Over the past 20 years, health spending has increased by an average of 5.4% each year. Meanwhile, median household income is increasing by an average of 3% per year.
“When I started working in Monterey 10, maybe 11, 12 years ago, I was paying $67 a month for me and my kids,” said Jen Villa, a Monterey high school teacher, in the 2016 Affordable Care Award. He said this at the Board of Directors meeting. march. “Fast forward to here and you’ll pay $508.”
At the press conference, Villa revealed that he suffers from diverticulitis, a condition in which part of the digestive tract becomes inflamed and infected.
“I don’t go to the hospital because I can’t pay the copay,” she says. “I don’t go to the doctor because I can’t afford medicine. I went to the panaderia and asked the guy to not even give me a pack, just one tablet of penicillin that cost $20, and to support me until the pain goes away. Ta.”
Starting in 2026, the agency plans to gradually impose spending caps on medical institutions by holding them accountable.
“Progressive enforcement approaches include technical assistance, requests for explanations at public meetings, the imposition of performance improvement plans, and ultimately the assessment of fines where warranted.” the ministry said in a press release.
Laurel Lucia researches health care affordability at the UC Berkeley Labor Center, which advocates for working families. She said mandatory statewide spending targets put downward pressure on the health care system.

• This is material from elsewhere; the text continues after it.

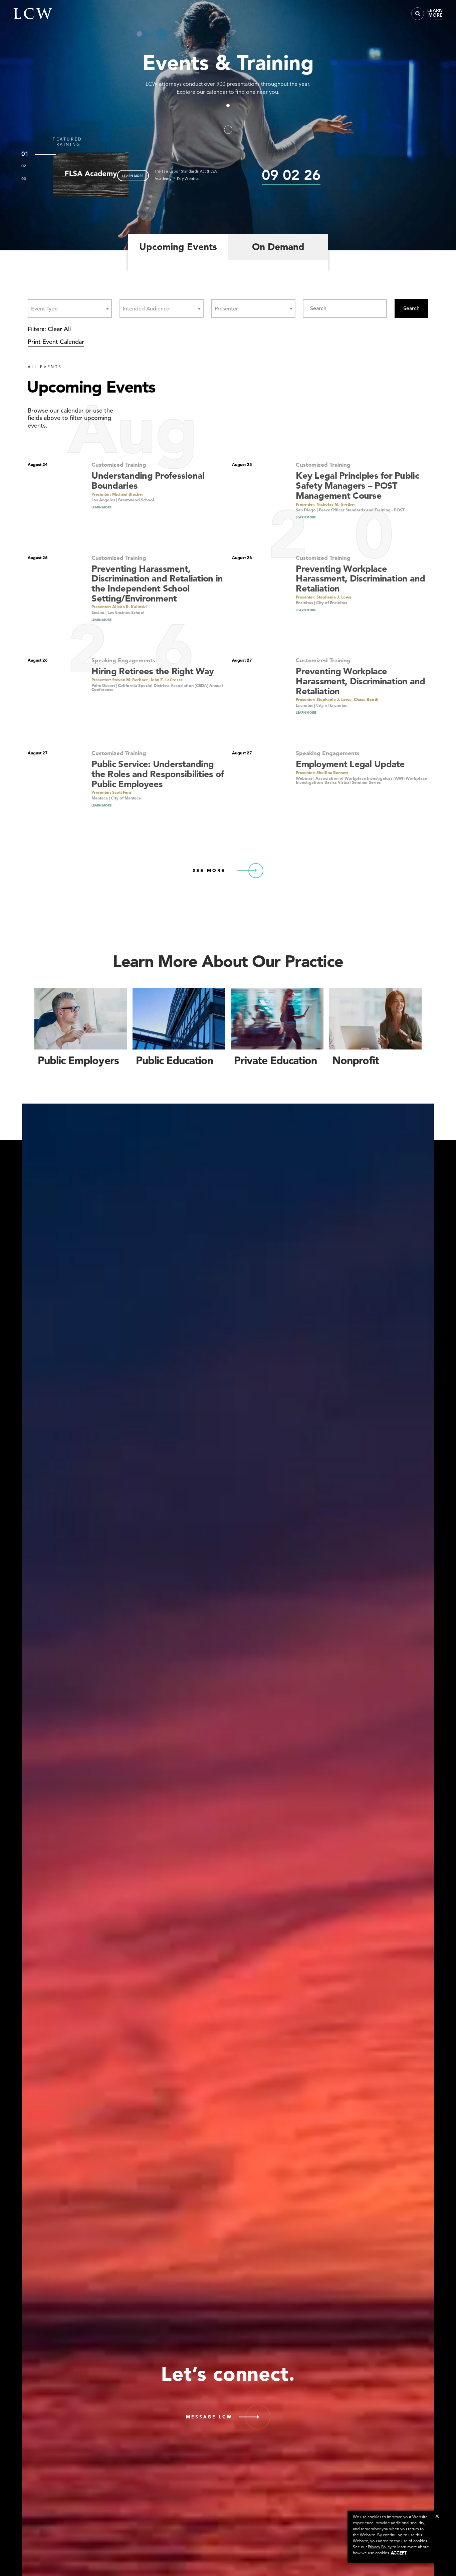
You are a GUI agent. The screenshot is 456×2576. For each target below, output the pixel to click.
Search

“This shifts some of the responsibility to health care providers to figure out how to slow spending growth,” she said.
Lucia said healthcare organizations could use more incentives to spend resources effectively.
“There is a lot of waste in the health care system right now, and there are opportunities to reduce government spending and increase access to preventive care,” she said.
Anthony Wright of the nonprofit Health Access supported the 3% recommendation.
“From the perspective of many payers and patients in our health care system, this is a relatively modest goal. But we have to start somewhere,” he said.
Eight states, including Massachusetts, Washington and Oregon, have set similar spending targets and are seeing slower growth.
“Some people may debate whether the speed limit should be 55 or 65, but I think they and I both recognize that it’s important to have a speed limit.” Mr. Wright said.
Carmela Coyle, CEO of the California Hospital Association, opposed the 3% goal. He said inflation was higher at 3.4%. Additionally, more people are getting insurance and the state’s population is aging, both factors that will drive up spending.
“So the real question we need to ask is: What is the impact on California’s ability to access the care they need when they need it? And what is the impact on quality? ” she said.
In a letter to the board, CHA said it will likely exceed its 3% goal and that a longer timeline is needed to reduce costs.
“The agency is charged by law to do more than limit spending,” Coyle said in a statement released by CHA after the vote. “It is imperative that the Board develop a process to analyze the impact of its decisions on patients and reconsider its future goals to ensure that all Californians receive equitable, high-quality care.” .”
While Californians’ health care costs may not immediately go down, it is the agency’s intent to ensure that spending continues to exceed the public’s budget. Mr Gurley said he hoped the measure would improve health conditions.
“The push here is centered around high-value systems, he said. “Rather than systems that are just cheap and cost-effective, we need to focus on delivering low-cost, yet critically important care, such as primary care.” It gives us the opportunity to focus on proven strategies.”
The Affordable Care Agency will continue to meet monthly to address state-mandated costs, such as assessing consolidation in the health care market and improving workforce stability.